DPDK patches and discussions
 help / color / mirror / Atom feed
From: "Liang, Cunming" <cunming.liang@intel.com>
To: alex <alex@weka.io>, "Zhou, Danny" <danny.zhou@intel.com>
Cc: "dev@dpdk.org" <dev@dpdk.org>
Subject: Re: [dpdk-dev] Why do we need iommu=pt?
Date: Wed, 22 Oct 2014 08:53:00 +0000	[thread overview]
Message-ID: <D0158A423229094DA7ABF71CF2FA0DA311851099@shsmsx102.ccr.corp.intel.com> (raw)
In-Reply-To: <CAKfHP0WstpCYb0POKP_bOt36+qfcAGj-j=ij9BeCZifRjJ080g@mail.gmail.com>

I thinks it's a good point using dma_addr rather than phys_addr.
Without iommu, the value of them are the same.
With iommu, the dma_addr value equal to the iova. 
It's not all for DPDK working with iommu but not pass through.

We know each iova belongs to one iommu domain.
And each device can attach to one domain.
It means the iova will have coupling relationship with domain/device.

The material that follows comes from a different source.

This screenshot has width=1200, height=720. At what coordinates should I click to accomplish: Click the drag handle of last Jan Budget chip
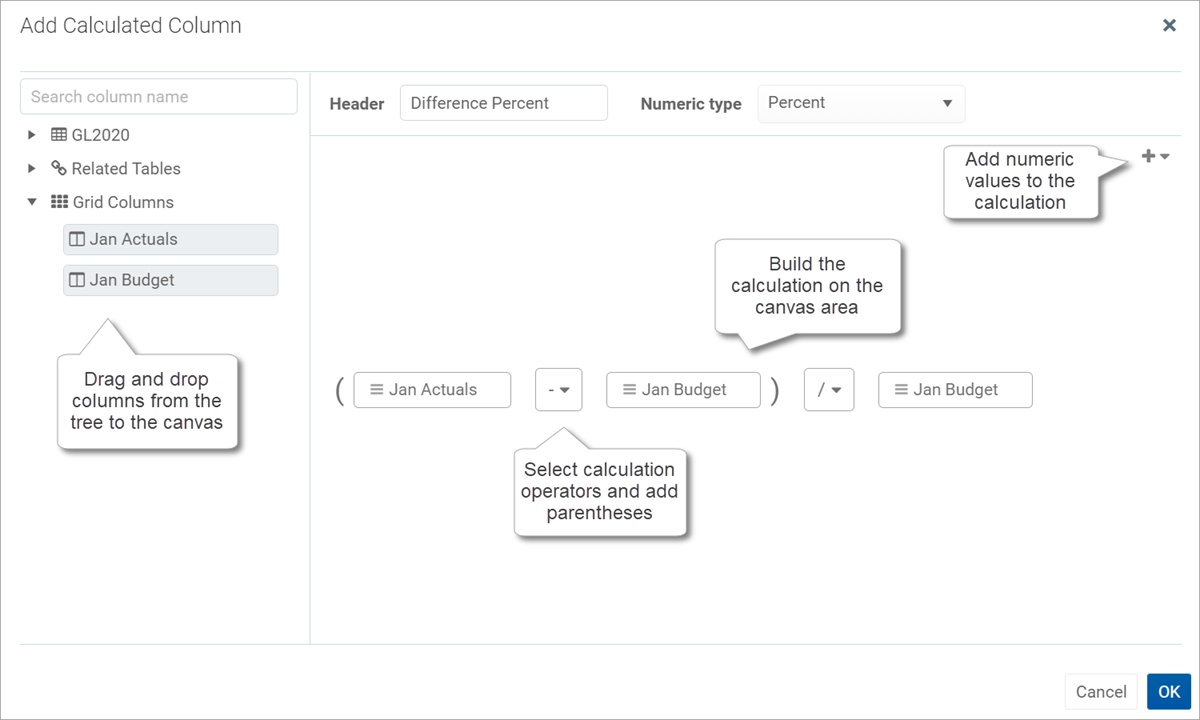click(901, 390)
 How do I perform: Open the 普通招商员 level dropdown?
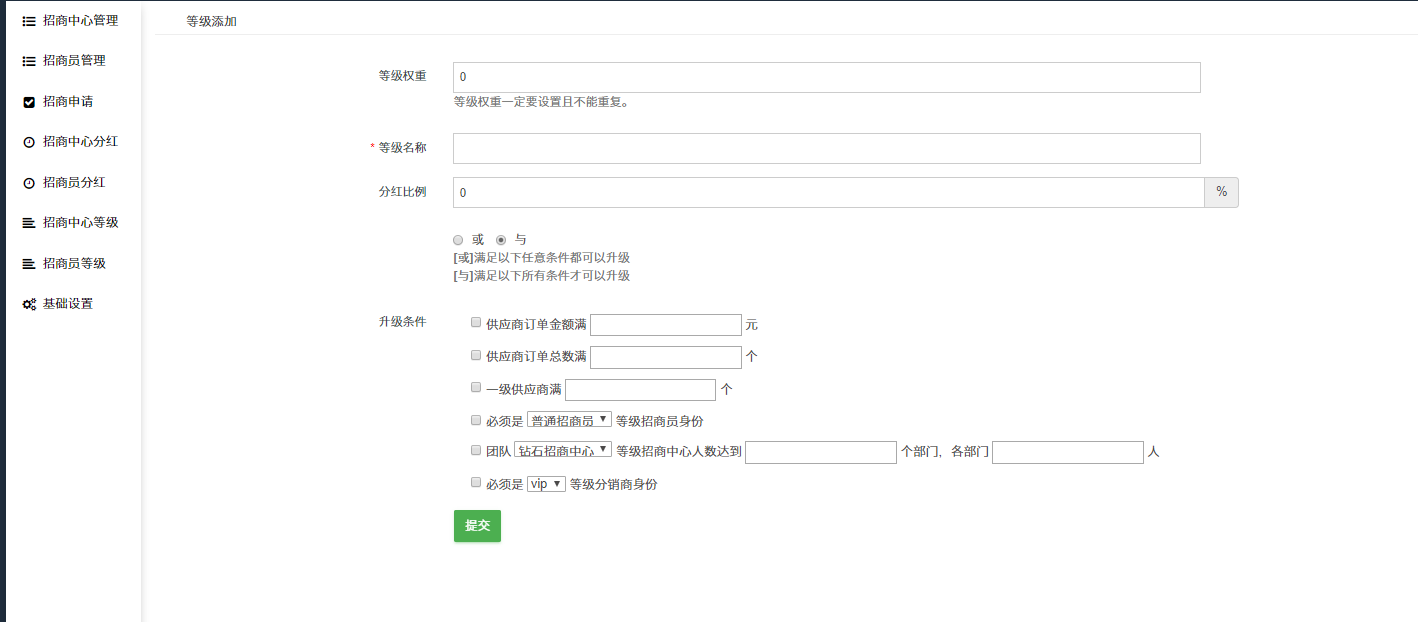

Looking back to DPDK descriptor ring, it's all right, already coupling with device.
But if for mbuf mempool, in most cases, it's shared by multiple ports.
So if keeping the way, all those ports/device need to put into the same iommu domain.
And the mempool has attach to specific domain, but not just the device.
On this time, iommu domain no longer be transparent in DPDK.
Vfio provide the verbs to control domain, we still need library to manager such domain with mempool.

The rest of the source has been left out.